Zwei junge Menschen, die einander zufällig in der DDR kennenlernen und alles daransetzen, ihr Leben miteinander zu verbringen. Was die beiden verbindet, ist schnell klar: die Liebe. Was sie vorerst aber trennt, sind Staatsgrenzen und Stacheldrähte. Sie ist aus Leipzig und er aus der Schweiz. Damit beginnt die Novelle rund um einen west-östlichen Grenzverkehr, die ein fast schon politisches Happy End findet.

Achtung: Republikflucht

Mitte der sechziger Jahre macht sich eine Gruppe Schweizer Studenten auf, die kulturellen Kernzonen des östlichen Deutschland kennenzulernen. Man fährt nach Weimar und später auch nach Erfurt. Viel ist nicht los in der thüringischen Stadt, aber im «Haus der Roten Armee», so haben die jungen Männer gehört, soll es noch Getränke geben.
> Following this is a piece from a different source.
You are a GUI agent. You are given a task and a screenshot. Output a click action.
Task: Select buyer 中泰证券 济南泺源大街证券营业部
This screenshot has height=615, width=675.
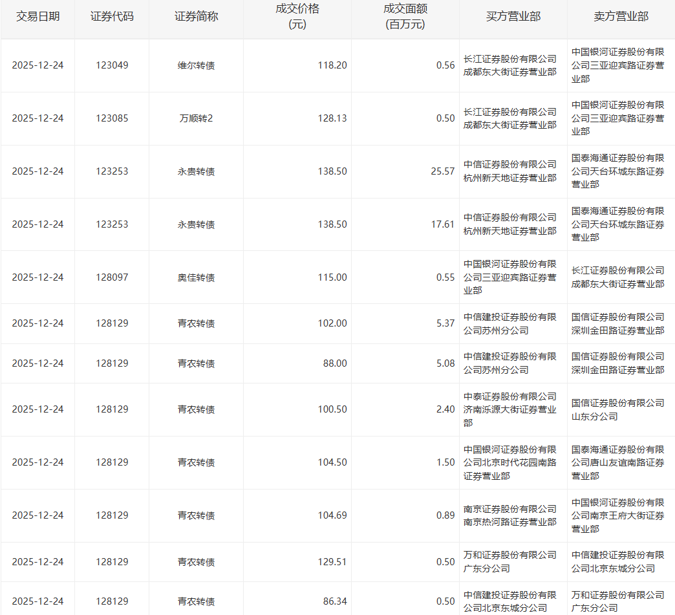[x=510, y=409]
Und da ist sie: Kunststudentin aus Dresden, kinnlanges Haar, schmale Wangen. Diese Merkmale werden später eine Rolle spielen, wenn es darum geht, sie dem sozialistischen Staat zu entreissen und in die Schweiz zu entführen. Das Juristendeutsch der DDR sieht in dieser Form der Republikflucht finstere Zwecke: die «ökonomische und politische Schädigung der Deutschen Demokratischen Republik» und die «Versorgung der imperialistischen Rüstungsindustrie mit gut ausgebildeten Fachkräften». Wer Bürger des Arbeiter- und Bauernstaates in das «Lager der Kriegstreiber» bringe, mache sich der Verhetzung schuldig.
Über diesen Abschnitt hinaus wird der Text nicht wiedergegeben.